§ **ABOUT THIS TASK**
Scan the data below for lines holding the word "agent", and copy each line found.

§ **DATA EXTRACTS**
:::

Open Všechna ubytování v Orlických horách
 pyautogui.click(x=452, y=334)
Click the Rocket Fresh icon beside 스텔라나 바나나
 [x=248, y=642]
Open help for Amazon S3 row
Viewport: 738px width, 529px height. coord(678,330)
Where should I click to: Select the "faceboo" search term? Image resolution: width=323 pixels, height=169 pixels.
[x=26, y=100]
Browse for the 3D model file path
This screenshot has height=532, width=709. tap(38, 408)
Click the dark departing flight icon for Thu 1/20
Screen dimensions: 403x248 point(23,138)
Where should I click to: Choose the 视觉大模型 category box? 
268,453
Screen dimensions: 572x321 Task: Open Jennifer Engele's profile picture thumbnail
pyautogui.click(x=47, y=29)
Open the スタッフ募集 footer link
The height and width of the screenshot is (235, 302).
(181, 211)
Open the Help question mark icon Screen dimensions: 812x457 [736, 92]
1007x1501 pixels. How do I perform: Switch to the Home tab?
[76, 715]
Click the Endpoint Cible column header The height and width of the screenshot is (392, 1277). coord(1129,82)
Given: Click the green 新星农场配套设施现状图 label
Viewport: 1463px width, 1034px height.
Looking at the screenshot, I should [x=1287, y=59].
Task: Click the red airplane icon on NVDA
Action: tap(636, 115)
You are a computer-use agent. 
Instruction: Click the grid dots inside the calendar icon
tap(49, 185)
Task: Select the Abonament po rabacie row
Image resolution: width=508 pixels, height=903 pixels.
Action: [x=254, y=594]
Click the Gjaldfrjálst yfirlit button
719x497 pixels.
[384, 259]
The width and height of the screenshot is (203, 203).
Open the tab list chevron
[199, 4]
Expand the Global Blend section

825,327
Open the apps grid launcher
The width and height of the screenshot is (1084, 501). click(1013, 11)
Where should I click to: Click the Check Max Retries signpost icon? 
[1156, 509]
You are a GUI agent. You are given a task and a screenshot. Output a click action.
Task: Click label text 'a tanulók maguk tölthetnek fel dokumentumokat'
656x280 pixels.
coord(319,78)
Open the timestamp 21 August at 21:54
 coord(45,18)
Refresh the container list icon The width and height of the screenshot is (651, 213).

:::

§ **ANSWER BELOW**
You are a computer-use agent. 
You are a GUI agent. You are given a task and a screenshot. Output a click action.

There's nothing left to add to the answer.